* _WHAT TO WORK ON_:
Below this line is a set of entries; quote exactly the lines from the line that contains "Given: Select row 5 header" to the line that contains "Viewport: 1101px width, 525px height.", both lines included.
━━ GIVEN INFORMATION
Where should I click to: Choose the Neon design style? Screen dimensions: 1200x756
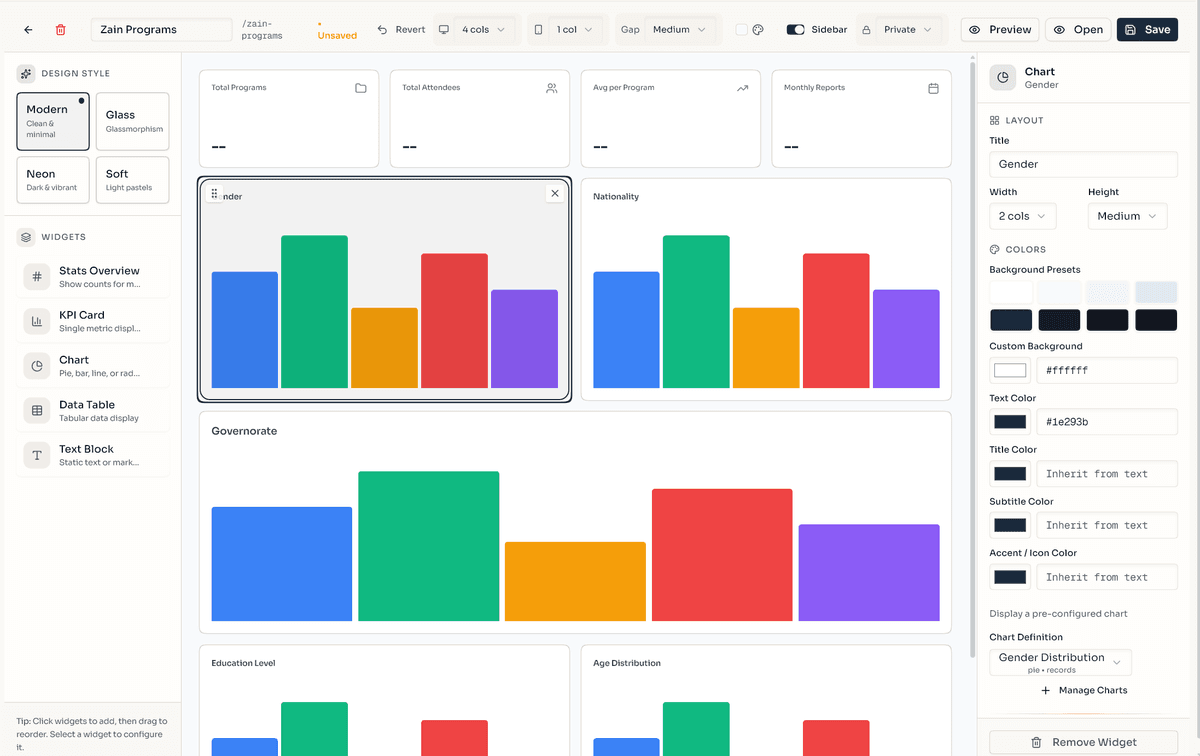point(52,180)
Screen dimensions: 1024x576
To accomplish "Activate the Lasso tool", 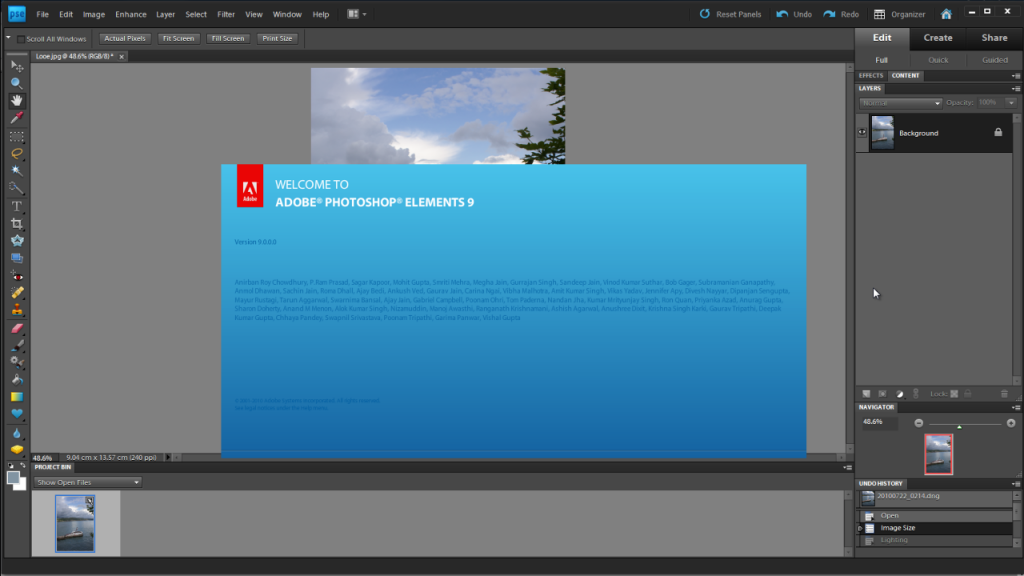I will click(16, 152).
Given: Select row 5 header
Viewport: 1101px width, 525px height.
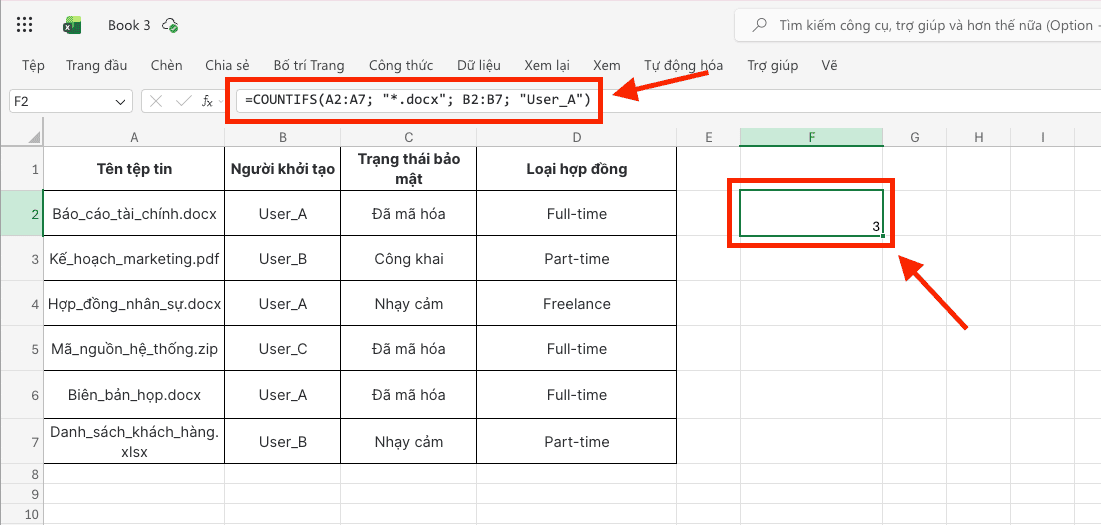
━━━━
━━ GIVEN INFORMATION
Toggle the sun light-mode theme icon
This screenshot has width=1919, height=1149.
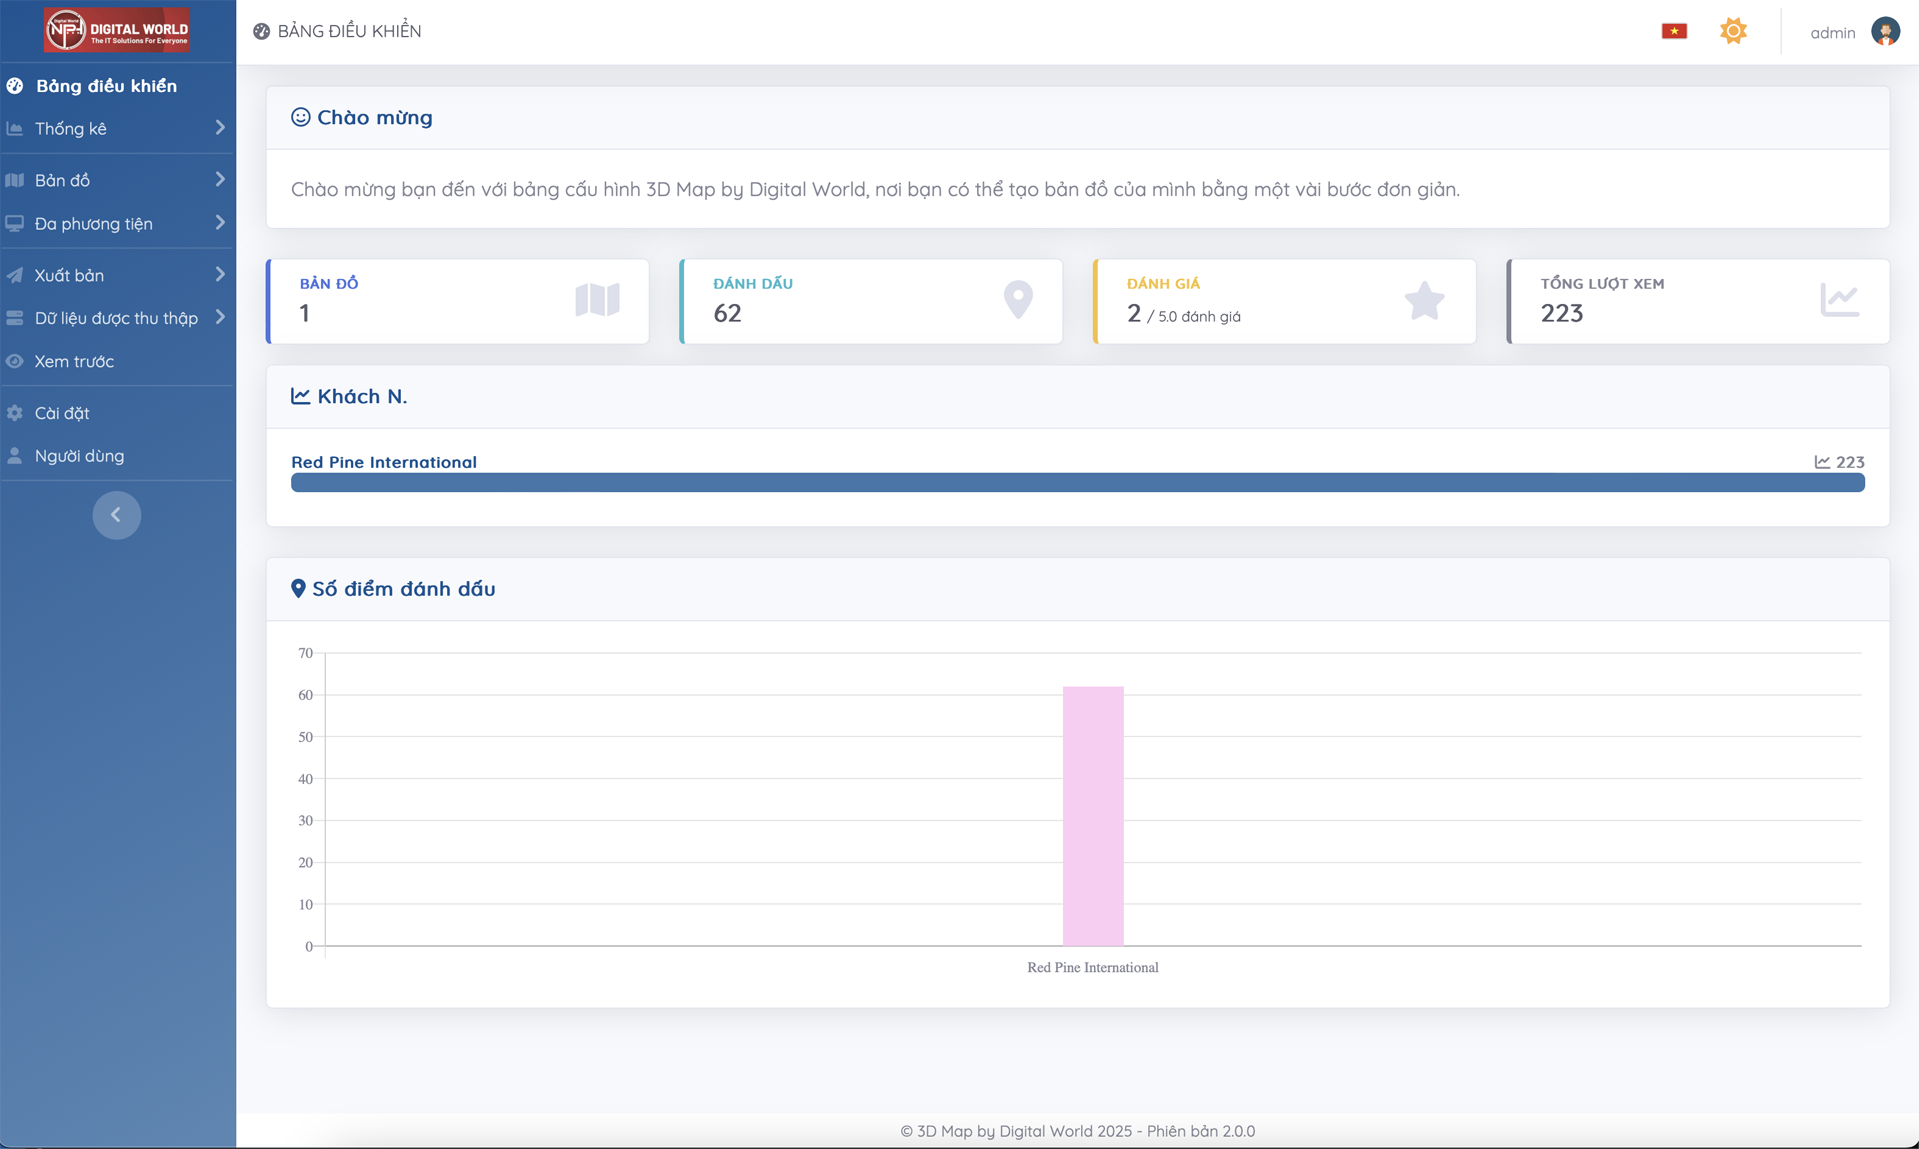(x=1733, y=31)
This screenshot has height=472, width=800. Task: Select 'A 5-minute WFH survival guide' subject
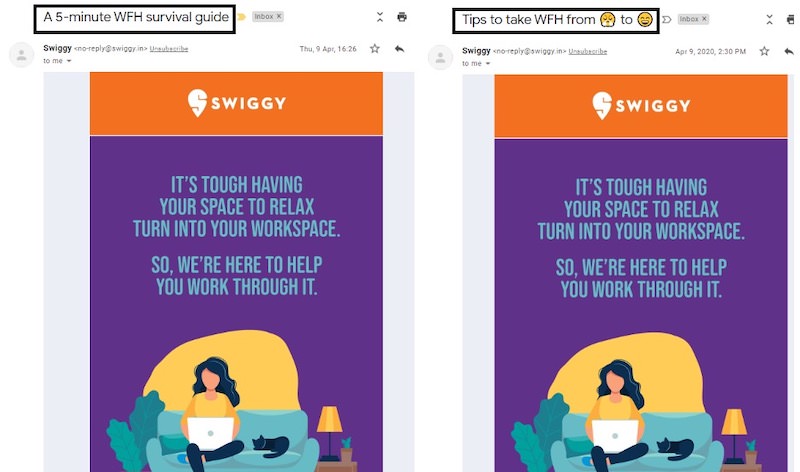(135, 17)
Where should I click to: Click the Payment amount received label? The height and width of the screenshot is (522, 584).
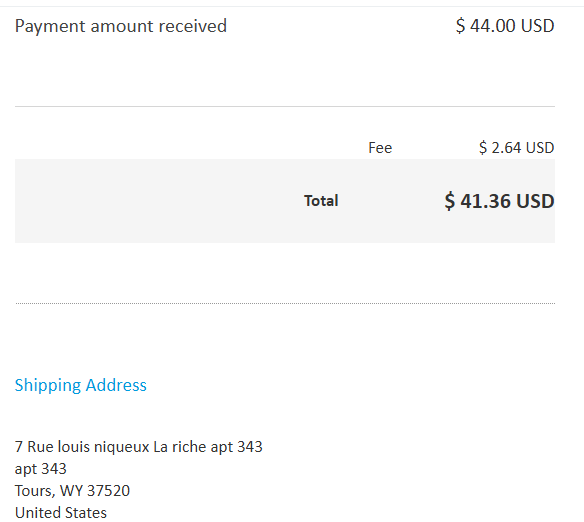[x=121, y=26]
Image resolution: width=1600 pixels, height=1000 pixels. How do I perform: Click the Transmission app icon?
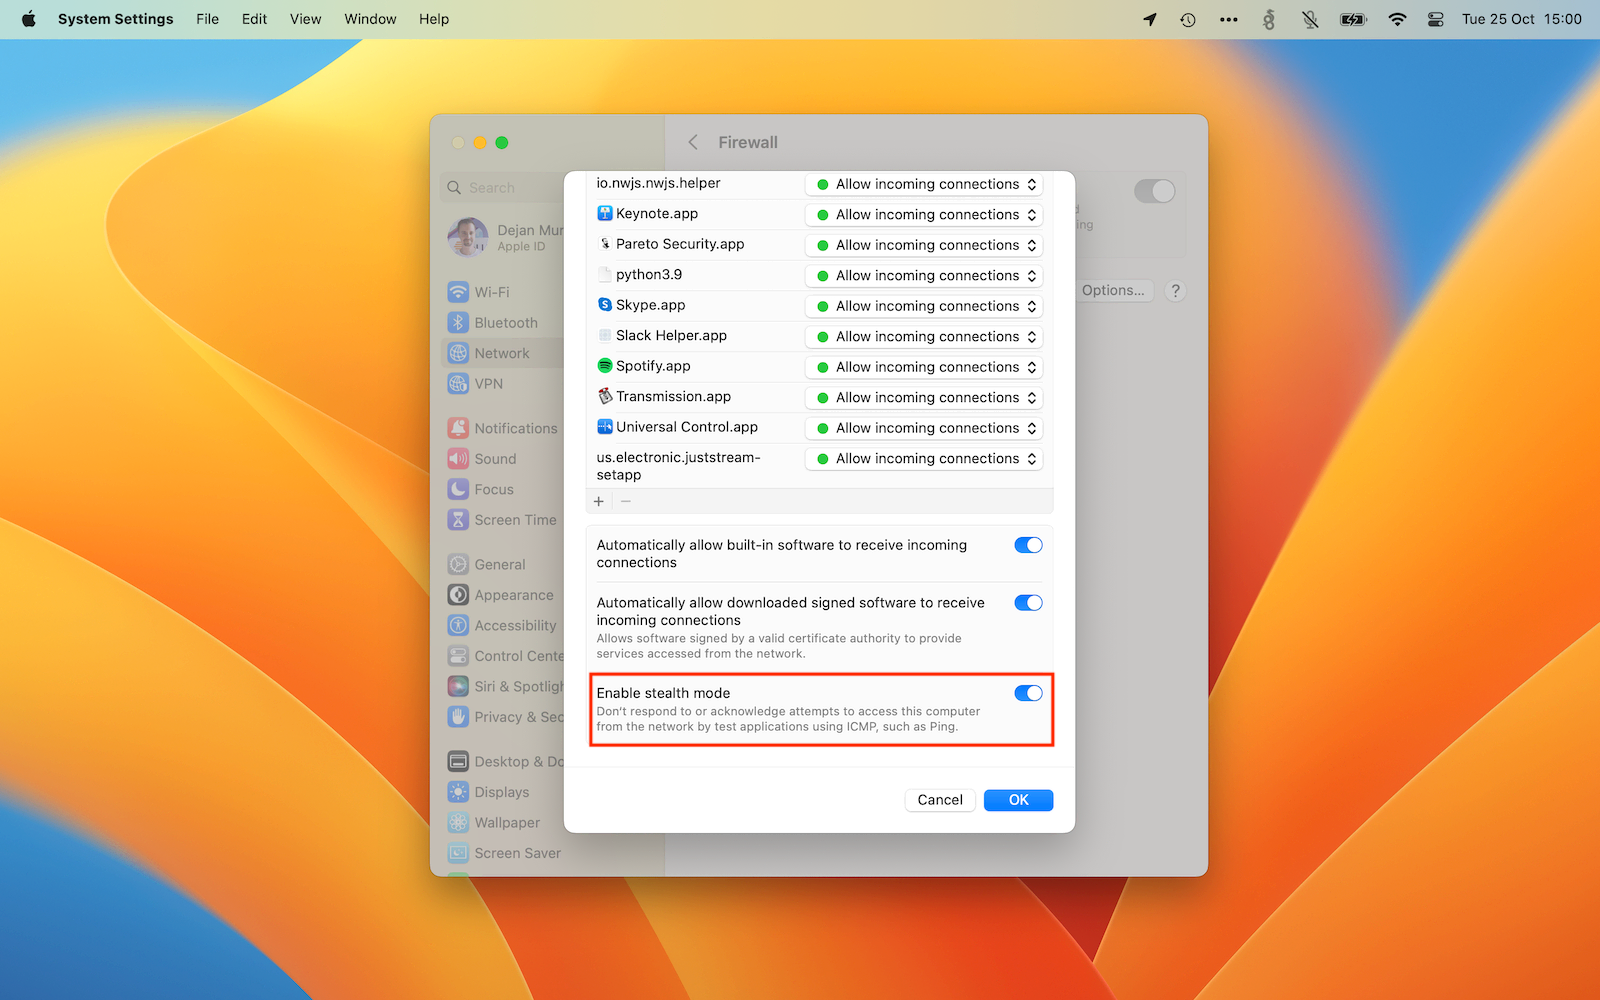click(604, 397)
━━━━
* _RESPONSE AREA_:
Given: Select row 5 header
Viewport: 1101px width, 525px height.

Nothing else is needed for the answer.